Javier Milei atraviesa uno de sus momentos más complejos en materia de opinión pública al tocar un piso histórico de imagen positiva, en un escenario marcado por la profunda brecha de género y edad entre sus votantes. Según la última encuesta nacional de la consultora Synopsis, la valoración negativa del Presidente trepó al 55,3%, empujada por una acentuada pérdida de apoyo en el electorado femenino adulto y entre los sectores de ingresos fijos.
El sondeo fue realizado entre el 10 y el 18 de agosto sobre un universo de 1.224 casos a nivel nacional mediante metodología online, con un margen de error del +/- 2,8%. Los datos muestran que Milei registró en agosto solo un 33,9% de imagen positiva y un 10,8% de consideración regular, frente a un piso de rechazo que roza los 55 puntos porcentuales. Se trata de registros sensiblemente distantes del pico registrado al inicio de su mandato, cuando la valoración a favor se ubicaba en el 48,2% con una imagen negativa de apenas el 41%.
El estudio, elaborado por la firma que encabeza el politólogo Lucas Romero, refleja un nivel de desgaste que retrocede a guarismos similares a los observados en septiembre pasado, tras la derrota del oficialismo en elecciones provinciales. En aquel momento, la desaprobación del jefe de Estado había alcanzado un 58,8%. Este deterioro se produce en un escenario preelectoral donde las proyecciones hacia las presidenciales anticipan un escenario de marcada paridad entre La Libertad Avanza y el Peronismo, lo que obliga al Gobierno a revisar su capacidad de fidelización de votos.
El desglose sociodemográfico deja expuesta la verdadera grieta de la base social mileísta: los varones de 18 a 29 años representan el único grupo, entre ocho evaluados, donde el Presidente mantiene saldo a favor, con un 51,7% de aprobación frente a un 34,1% de rechazo. En el extremo opuesto, el núcleo más duro de resistencia al Gobierno se consolidó entre las mujeres de 50 a 64 años, donde la imagen negativa alcanza un abrumador 67,1%. La brecha generacional también se acentúa en las jóvenes de la misma franja etaria, quienes otorgan a Milei su piso más bajo de imagen positiva, con apenas un 18,9%.

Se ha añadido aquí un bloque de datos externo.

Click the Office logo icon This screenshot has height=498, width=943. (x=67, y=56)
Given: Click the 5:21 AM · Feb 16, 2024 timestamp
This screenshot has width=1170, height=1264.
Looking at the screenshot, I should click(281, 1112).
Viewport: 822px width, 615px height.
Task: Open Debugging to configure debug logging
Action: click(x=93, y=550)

Esta marcada asimetría en la composición del electorado plantea un severo desafío para la estrategia política de la Casa Rosada con vistas a las elecciones de 2027. La incapacidad de permear en el público femenino, combinada con un descontento generalizado entre los mayores de 65 años —donde tanto hombres como mujeres expresan un rechazo superior al 58%—, acota el margen de maniobra del oficialismo si busca ampliar su base de sustentación legislativa y territorial sin depender exclusivamente del voto joven masculino.
El mapa trazado por la medición confirma que el piso electoral del Presidente conserva una fuerte impronta identitaria, pero también evidencia una vulnerabilidad estructural en sectores clave de la sociedad. En un contexto económico donde el bolsillo de los adultos mayores y las familias de clase media sigue bajo tensión, la consolidación de estos núcleos de rechazo amenaza con transformarse en un techo difícil de perforar para el proyecto político libertario.